> [EXERCISE DATA]:

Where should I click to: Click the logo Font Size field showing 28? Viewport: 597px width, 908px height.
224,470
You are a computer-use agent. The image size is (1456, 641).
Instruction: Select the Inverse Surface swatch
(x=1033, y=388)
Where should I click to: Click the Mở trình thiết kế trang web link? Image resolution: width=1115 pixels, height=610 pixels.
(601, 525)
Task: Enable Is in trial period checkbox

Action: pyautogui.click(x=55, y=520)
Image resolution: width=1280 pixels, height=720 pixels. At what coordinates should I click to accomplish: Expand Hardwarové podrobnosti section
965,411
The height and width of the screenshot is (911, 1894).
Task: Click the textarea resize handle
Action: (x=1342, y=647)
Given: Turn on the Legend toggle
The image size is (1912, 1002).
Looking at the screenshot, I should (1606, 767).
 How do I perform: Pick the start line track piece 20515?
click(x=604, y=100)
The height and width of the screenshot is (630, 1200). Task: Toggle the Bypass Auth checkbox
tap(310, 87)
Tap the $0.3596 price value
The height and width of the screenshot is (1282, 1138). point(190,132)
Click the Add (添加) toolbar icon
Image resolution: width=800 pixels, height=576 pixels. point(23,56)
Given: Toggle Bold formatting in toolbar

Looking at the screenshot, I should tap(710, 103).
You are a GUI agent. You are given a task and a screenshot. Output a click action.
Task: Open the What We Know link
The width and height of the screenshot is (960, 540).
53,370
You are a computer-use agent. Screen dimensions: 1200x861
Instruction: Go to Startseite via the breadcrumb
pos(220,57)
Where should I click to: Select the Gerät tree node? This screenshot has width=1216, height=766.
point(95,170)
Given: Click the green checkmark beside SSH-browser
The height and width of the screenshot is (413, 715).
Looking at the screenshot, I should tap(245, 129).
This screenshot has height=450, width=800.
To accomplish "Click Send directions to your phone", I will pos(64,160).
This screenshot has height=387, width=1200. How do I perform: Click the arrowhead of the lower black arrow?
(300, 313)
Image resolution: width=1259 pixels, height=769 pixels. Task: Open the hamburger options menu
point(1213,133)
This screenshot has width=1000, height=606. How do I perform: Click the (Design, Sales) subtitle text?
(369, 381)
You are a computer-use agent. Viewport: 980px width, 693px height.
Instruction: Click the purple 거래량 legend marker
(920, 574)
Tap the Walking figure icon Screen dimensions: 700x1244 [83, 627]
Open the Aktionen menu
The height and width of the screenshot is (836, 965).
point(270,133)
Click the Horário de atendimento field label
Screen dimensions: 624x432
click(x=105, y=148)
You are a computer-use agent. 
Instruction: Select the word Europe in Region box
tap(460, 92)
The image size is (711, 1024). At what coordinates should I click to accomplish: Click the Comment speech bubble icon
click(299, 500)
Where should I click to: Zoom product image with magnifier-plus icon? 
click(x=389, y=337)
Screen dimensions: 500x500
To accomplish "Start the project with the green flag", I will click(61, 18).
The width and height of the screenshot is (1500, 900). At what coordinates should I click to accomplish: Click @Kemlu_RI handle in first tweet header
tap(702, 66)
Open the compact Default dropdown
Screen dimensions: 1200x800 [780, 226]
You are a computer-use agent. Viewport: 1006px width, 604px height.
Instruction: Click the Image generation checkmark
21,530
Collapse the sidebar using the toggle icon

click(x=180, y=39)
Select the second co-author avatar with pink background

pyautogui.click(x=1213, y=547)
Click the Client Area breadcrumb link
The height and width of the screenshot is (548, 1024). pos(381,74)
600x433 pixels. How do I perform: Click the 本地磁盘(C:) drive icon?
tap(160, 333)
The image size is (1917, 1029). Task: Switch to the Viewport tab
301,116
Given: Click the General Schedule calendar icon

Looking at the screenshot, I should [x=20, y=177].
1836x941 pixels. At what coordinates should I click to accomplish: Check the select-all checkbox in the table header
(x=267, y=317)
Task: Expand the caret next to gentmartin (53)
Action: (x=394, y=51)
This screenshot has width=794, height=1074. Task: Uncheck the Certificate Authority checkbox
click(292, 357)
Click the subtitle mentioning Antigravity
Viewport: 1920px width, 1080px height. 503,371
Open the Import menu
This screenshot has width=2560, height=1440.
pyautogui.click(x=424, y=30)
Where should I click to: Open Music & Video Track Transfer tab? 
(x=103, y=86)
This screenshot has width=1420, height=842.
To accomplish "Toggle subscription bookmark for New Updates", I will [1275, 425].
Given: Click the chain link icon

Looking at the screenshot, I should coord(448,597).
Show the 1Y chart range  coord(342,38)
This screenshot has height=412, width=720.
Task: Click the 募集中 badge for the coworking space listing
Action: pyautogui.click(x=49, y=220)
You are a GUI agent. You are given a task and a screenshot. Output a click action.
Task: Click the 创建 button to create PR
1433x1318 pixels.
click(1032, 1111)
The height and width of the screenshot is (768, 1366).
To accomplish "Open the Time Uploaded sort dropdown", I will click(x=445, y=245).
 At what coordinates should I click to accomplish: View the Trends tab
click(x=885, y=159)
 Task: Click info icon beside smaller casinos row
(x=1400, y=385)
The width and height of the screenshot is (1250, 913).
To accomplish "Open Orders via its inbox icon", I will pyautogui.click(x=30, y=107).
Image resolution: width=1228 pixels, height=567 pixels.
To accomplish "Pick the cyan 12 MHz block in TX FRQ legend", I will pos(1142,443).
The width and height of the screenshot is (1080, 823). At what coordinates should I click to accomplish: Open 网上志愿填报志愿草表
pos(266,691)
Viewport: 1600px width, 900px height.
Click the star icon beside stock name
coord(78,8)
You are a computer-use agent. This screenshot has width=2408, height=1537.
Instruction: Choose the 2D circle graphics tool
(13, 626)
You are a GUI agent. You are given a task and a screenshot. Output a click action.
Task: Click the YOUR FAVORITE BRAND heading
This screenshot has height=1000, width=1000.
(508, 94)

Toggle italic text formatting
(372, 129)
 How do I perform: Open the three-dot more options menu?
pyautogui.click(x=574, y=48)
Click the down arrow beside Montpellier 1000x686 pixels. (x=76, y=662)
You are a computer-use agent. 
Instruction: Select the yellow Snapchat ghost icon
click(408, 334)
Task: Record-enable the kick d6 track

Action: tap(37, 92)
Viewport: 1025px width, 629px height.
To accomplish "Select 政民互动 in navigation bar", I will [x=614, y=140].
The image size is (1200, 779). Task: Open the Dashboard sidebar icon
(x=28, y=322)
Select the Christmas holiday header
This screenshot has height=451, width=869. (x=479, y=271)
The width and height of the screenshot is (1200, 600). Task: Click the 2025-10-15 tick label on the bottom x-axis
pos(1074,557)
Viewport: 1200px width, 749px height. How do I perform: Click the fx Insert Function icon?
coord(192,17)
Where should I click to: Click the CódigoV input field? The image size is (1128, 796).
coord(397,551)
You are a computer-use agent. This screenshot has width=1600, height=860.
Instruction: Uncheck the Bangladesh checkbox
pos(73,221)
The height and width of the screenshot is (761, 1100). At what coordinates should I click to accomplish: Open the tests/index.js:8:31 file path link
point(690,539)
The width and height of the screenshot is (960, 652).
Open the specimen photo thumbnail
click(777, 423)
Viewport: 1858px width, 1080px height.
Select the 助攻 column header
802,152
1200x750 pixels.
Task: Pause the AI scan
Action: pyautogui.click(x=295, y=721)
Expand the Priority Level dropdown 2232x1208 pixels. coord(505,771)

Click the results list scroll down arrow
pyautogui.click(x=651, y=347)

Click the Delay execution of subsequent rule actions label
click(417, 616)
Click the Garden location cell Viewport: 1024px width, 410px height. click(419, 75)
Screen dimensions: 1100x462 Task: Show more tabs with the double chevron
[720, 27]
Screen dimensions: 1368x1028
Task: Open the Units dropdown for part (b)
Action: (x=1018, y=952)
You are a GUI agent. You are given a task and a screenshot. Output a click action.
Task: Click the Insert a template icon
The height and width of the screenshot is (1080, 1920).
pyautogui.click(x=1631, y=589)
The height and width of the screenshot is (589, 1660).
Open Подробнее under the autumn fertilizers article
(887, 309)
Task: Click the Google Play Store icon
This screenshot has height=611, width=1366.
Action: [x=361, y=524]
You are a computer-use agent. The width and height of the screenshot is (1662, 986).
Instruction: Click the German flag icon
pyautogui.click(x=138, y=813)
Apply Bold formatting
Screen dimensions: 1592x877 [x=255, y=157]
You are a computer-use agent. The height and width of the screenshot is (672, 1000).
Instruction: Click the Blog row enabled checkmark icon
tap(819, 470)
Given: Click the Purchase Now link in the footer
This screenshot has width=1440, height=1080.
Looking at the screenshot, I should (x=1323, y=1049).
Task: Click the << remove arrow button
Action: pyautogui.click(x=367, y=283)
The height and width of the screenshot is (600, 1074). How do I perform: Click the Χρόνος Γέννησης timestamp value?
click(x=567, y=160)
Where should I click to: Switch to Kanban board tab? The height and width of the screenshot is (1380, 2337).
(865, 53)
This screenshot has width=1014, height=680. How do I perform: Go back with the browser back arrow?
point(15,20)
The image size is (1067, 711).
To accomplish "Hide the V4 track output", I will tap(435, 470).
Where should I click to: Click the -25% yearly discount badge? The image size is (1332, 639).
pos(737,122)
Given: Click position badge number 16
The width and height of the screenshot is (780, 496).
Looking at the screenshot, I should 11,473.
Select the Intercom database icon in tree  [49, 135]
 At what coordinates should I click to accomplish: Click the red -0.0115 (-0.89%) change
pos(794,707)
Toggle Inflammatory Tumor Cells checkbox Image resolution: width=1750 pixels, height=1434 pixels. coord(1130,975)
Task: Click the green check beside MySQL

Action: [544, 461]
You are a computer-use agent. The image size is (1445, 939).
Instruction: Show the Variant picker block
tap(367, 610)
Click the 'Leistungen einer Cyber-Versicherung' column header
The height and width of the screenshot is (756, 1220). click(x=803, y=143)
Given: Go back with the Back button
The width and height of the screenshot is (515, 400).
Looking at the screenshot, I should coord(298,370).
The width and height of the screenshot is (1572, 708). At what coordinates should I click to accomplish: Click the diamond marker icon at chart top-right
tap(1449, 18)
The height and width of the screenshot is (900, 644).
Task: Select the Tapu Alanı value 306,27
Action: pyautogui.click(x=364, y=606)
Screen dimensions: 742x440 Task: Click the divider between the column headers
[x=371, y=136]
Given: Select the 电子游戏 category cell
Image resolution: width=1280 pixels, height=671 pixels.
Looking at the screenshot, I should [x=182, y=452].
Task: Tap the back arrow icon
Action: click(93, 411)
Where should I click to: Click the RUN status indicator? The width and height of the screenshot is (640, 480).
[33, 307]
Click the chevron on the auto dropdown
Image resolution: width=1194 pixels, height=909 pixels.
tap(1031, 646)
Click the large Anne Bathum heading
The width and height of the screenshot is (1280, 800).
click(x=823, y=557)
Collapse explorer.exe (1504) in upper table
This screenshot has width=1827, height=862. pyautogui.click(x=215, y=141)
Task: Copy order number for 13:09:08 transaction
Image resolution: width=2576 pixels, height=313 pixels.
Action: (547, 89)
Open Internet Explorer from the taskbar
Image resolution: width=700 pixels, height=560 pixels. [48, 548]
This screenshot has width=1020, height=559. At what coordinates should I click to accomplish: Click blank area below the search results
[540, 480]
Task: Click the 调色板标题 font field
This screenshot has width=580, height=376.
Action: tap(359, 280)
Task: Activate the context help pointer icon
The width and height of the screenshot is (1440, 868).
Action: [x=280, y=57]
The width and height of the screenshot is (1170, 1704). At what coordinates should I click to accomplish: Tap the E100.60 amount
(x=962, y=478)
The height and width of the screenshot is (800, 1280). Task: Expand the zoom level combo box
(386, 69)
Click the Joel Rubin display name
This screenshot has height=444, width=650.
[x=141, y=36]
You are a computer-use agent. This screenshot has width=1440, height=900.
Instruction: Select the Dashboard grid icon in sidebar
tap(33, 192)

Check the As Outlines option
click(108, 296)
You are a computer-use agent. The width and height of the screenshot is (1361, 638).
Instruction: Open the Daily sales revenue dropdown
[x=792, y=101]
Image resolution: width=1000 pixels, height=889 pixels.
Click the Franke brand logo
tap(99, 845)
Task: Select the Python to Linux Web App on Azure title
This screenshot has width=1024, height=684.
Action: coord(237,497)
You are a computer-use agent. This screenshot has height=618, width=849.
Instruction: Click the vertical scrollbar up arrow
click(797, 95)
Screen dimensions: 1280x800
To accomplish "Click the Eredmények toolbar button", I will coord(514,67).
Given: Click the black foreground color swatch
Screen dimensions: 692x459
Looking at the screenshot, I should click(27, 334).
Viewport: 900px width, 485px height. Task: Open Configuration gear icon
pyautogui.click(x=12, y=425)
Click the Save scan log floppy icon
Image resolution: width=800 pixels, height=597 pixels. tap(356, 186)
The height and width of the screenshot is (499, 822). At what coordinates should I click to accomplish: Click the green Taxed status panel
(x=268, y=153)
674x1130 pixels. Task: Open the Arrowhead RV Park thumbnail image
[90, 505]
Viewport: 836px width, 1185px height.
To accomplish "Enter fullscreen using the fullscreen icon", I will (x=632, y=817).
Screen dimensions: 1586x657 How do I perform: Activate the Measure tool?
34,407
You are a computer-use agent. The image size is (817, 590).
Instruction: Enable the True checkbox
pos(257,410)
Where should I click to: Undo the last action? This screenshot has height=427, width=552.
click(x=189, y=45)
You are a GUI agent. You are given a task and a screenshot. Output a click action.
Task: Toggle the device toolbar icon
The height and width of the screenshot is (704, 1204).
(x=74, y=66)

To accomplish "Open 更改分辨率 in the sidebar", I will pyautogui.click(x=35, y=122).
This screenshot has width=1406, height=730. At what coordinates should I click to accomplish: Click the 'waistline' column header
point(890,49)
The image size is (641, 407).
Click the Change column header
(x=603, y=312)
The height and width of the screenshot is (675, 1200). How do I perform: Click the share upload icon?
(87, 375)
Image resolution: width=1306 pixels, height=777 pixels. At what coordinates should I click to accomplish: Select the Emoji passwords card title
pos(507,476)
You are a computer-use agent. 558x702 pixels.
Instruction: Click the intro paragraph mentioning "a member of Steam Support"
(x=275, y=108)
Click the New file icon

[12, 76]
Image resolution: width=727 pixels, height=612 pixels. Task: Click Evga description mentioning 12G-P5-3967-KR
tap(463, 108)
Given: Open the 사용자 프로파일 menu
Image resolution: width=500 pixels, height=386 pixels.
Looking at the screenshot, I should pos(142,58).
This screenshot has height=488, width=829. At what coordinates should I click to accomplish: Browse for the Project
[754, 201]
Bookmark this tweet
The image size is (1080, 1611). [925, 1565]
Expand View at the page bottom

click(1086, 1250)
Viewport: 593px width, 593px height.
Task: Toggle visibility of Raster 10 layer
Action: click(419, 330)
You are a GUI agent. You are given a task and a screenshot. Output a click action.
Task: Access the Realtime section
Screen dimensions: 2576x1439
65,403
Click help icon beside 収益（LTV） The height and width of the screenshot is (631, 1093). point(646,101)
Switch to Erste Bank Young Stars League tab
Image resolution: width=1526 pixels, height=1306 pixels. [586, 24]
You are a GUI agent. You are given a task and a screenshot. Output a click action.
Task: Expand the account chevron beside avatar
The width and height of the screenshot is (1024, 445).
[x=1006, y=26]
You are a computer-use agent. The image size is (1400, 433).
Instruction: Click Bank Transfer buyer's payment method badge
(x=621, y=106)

> [EXERCISE GOAL]: Everything above from the line containing "Given: Click position badge number 16" through the line containing "Select the Intercom" must be copied exactly. Nothing outside that range belongs in the answer.

> [FINISHED TASK]:
Given: Click position badge number 16
The width and height of the screenshot is (780, 496).
Looking at the screenshot, I should 11,473.
Select the Intercom database icon in tree  [49, 135]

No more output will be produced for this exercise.